Data items
****************
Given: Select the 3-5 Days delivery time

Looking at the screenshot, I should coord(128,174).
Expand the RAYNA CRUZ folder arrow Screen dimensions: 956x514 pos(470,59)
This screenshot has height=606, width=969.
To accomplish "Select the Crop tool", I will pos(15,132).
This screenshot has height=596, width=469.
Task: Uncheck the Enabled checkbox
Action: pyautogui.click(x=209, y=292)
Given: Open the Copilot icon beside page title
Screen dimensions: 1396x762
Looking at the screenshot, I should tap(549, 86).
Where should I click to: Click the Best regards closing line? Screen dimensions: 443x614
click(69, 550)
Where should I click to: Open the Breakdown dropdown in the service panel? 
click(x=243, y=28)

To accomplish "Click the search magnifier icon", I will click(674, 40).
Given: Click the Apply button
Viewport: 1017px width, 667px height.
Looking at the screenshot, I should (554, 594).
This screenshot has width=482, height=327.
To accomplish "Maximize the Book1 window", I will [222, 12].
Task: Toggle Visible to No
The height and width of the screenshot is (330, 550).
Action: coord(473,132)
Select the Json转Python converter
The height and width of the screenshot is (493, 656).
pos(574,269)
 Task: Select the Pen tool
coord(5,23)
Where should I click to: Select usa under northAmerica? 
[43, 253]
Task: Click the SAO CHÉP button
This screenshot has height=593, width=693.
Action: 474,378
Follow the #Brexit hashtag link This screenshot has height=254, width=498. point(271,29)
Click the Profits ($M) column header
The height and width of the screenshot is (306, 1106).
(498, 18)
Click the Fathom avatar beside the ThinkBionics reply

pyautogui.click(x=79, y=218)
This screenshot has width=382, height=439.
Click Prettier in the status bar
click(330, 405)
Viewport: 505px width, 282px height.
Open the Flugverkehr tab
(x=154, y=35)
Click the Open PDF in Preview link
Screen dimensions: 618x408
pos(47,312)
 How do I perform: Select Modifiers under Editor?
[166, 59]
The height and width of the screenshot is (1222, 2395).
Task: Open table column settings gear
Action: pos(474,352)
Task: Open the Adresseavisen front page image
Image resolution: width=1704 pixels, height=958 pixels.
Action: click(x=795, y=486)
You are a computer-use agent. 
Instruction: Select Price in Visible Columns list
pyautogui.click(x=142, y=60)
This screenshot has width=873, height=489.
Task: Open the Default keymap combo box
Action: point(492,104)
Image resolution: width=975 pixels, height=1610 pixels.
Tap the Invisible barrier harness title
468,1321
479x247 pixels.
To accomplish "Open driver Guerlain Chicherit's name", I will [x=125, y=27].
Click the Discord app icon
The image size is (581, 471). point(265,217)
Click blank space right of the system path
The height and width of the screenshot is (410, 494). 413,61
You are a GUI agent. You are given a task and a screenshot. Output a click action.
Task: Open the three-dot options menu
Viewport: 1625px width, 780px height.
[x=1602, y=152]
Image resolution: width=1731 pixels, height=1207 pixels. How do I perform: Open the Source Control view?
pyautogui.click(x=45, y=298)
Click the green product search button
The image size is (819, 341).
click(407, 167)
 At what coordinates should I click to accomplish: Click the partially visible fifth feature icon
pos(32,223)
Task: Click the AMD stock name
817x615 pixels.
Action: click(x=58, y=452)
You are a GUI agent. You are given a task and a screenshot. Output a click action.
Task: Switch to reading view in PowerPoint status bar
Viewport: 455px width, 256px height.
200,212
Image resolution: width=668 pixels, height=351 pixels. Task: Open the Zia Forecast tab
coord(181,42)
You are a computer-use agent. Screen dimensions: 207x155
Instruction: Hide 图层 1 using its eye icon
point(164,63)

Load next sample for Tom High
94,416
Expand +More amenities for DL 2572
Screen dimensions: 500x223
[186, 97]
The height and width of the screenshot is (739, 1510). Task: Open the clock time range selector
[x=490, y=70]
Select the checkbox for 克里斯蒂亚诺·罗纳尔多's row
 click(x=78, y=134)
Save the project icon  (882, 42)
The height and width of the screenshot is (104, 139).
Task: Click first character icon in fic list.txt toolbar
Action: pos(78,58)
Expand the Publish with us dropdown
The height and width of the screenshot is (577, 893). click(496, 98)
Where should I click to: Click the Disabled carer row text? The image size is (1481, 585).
****************
From the line containing "Expand the Publish with us dropdown" through the last line of the entries above, print each line exactly as it stands.

* [Your response]:
Expand the Publish with us dropdown
The height and width of the screenshot is (577, 893). click(496, 98)
Where should I click to: Click the Disabled carer row text? The image size is (1481, 585).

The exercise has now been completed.